Structural Sum Types (used to be Anonymous Union Types)

How about something like this?

let aOrB: (A | B) = <#...#> // where A, B: ExpressibleByIntegerLiteral & AdditiveArithmetic
let twiceAOrB = aOrB * 2

That is to say, a union type can be used to form an expression where all of its cases individually would be valid. Such an expression is of a new union type whose cases are the results of the original expression, but applied to the specific cases of the original union.

You could then pass a union into something like a generic function and get a similar-shaped union of the result.

If all cases of a union have the same type, an explicit syntax could be used to get the value out.
No implicit type conversion happening anywhere. Only union transformations and an explicit collapse at the end, if applicable.

EDIT:

For example, the explicit syntax to get the value out could take the form of an explicit unconditional type cast:

aOrB as Int // only valid if all cases are known to be of the same type.
// OR
aOrB as Equatable // only valid if all cases are known to conform to Equatable.

EDIT 2:

It would behave exactly like quantum superposition: It would continue to be on one of multiple possible states, even when you "rotate" that set of possible states. And once you "measure" it, it collapses into a single value.

Again, no implicit type conversion, just explicit operations on unions.

1 Like

Regarding the discussion of anonymous unions as opposed anonymous sum types, I could imagine wanting several possibilities with the same type in an anonymous enum, which would have significant problems with anonymous unions.

Take the following example, which also makes use of labels in an anonymous enum:

struct AlertState<Action> {
  var title: String?
  var options: [Option]
  
  struct Option {
    var title: String 
    var action: Action 
  }
}

// ...

let alertState = AlertState<(yes: Void | no: Void)>(
  title: "Do the thing?",
  options: [
    Option(title: "Yes", action: .yes(())),
    Option(title: "No", option: .no(()))
  ]
)

switch await presentAlert(alertState) {
case .yes: //...
case .no: //...
}

This sounds to me more like an anonymous protocol than an anonymous enum. I personally would much prefer that these be two separate language features.

Yeah, that makes total sense. Labels are certainly useful and even without labels, The distinction between two seemingly identical cases is still necessary.

I agree that none of this is strictly necessary for unions to exist and be useful. The superposition idea is entirely aimed at extra ergonomics. Even_"unwrapping_" the union for the purpose of expression evaluation can have explicit syntax (much like unwrapping a type pack or a value pack is done explicitly via repeat and each).

I would think that the core of a sum types feature would be that you just can write "foo" because else you can use enums (ok, you first have to define them).
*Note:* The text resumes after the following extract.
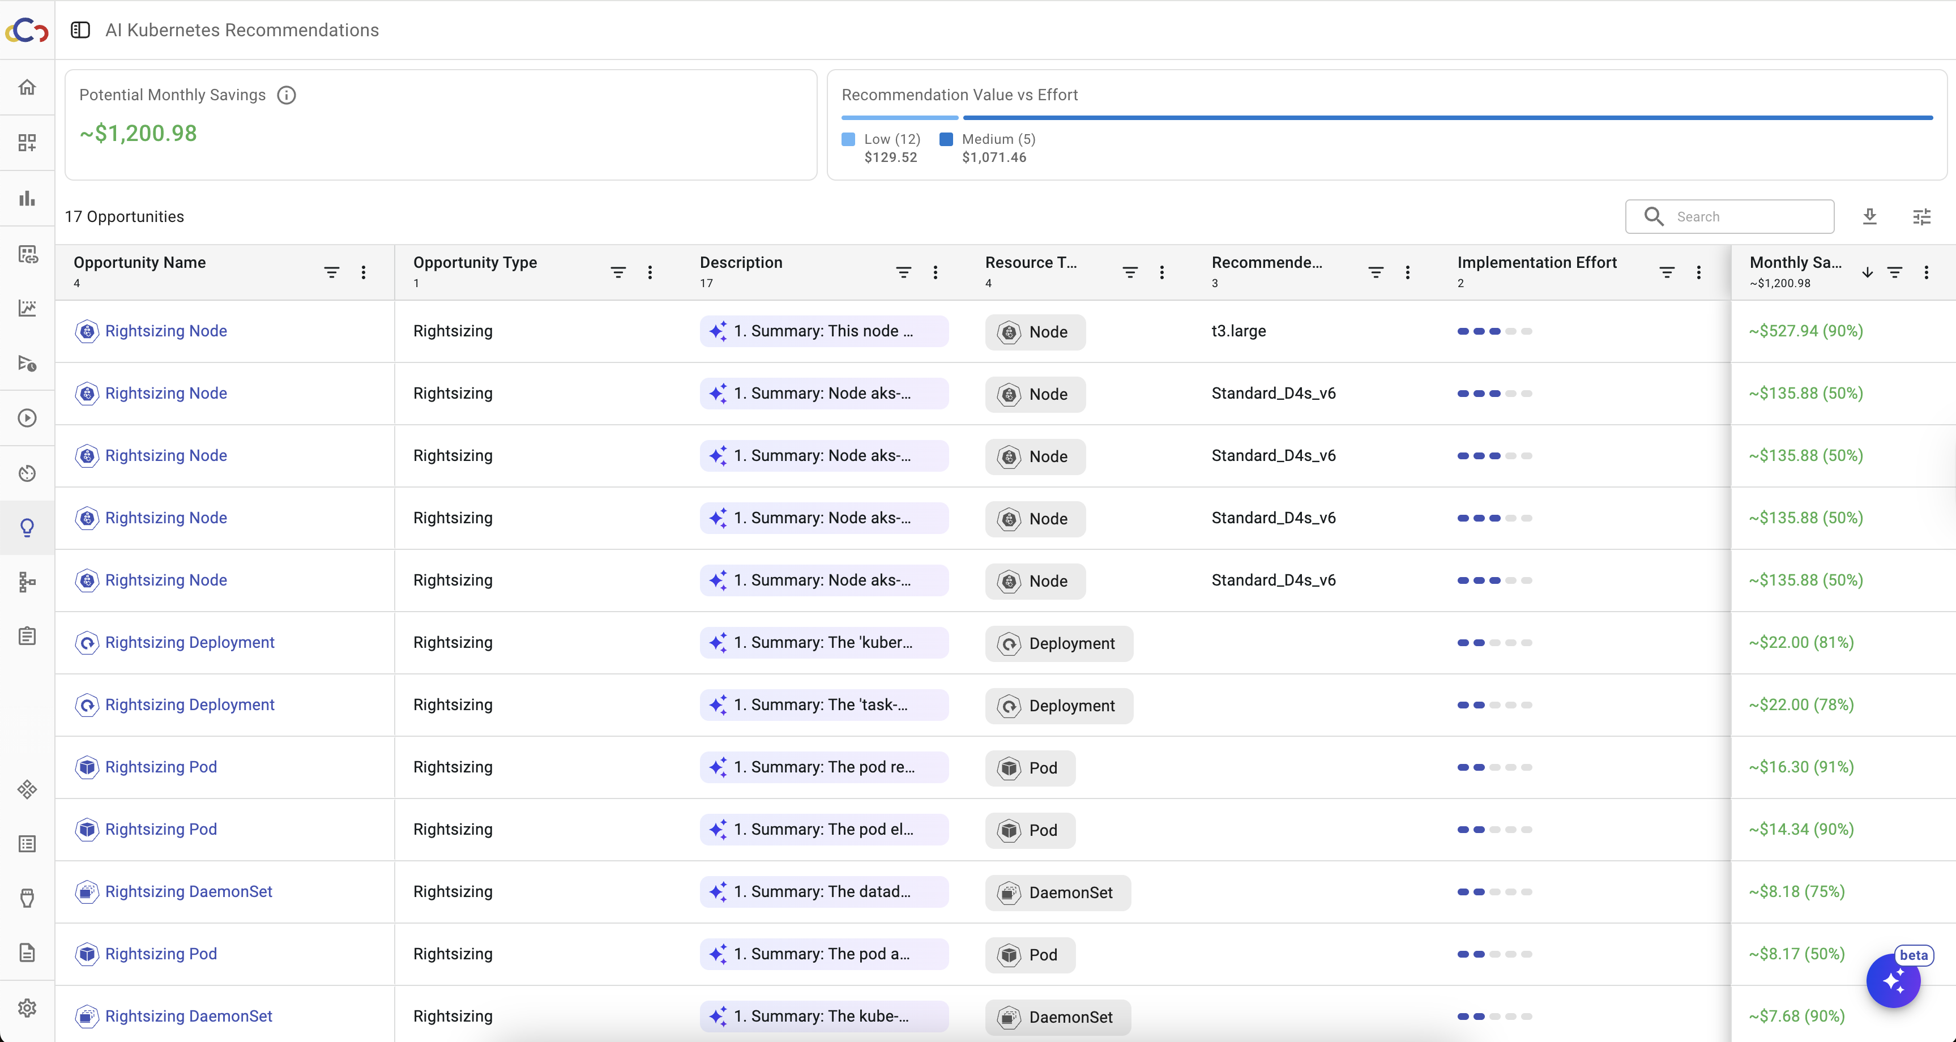
Task: Open Opportunity Type column options menu
Action: point(650,272)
I am working with result builders where String, a certain class or sequences of both can be used and I have to “simulate” this sum type with a protocol in a feelingly awkward and imperfect way. I do not want to use enums because I like to present a nice convenient API, and if a sum type still needs a enum-like syntax I do not see a sense in it. Maybe the sum type I would like to have here is rather syntactic sugar / kind of conformances to the enum cases. So what does a sum type offer (besides anynomous usage) above enums if it is not for a nicer syntax e.g. when using according result builders? Maybe I am missing a point here.

2 Likes

It's important to note that syntax like:

switch mySumTypeInstance {
    case let int as Int: // ...
    case let string as String: // ...
    // no default, all cases are handled
}

…implies you can also do:

if let numericValue = mySumTypeInstance as? Numeric { // Might need an `any` or `some` in there too, I'm not sure.
    return numericValue * 2
} else …

i.e. you can treat the "sum type" somewhat generically as opposed to it being purely syntax sugar for a regular enum. I'm not saying that's good (or bad), just pointing it out explicitly.

In the other case, e.g.:

switch mySumTypeInstance {
    case let .0(int): // ...
    case let .1(string): // ...
    // no default, all cases are handled
}

I'm not sure the syntax sugar for declaring mySumTypeInstance's type is that valuable - as soon as you start having semantics exactly like enums today, including being centred around cases rather than types, you've already lost most of the potential ergonomic and capability gains. Plus you've now got naming problems (the case names, .0 etc), one of the hardest problems in computer science and language design by forum thread. :wink:

2 Likes

I would say that‘s nice.

This is actually exactly why I think this isn't a worthwhile feature for the language. The syntax being discussed with situations like this:

let x: (Int | String) = 4
switch x {
let int as Int: //...
let str as String: //...
}

...is already almost doable with protocols. The only thing missing is either exhaustive conformance checking or being able to limit the conformances of a protocol, and I would prefer that be its own feature separate from any anonymity of the type(s) involved.

5 Likes

I couldn't agree more! This is protocol territory and things like sealed protocols and exhaustiveness checking would be great, but outside the scope of this topic.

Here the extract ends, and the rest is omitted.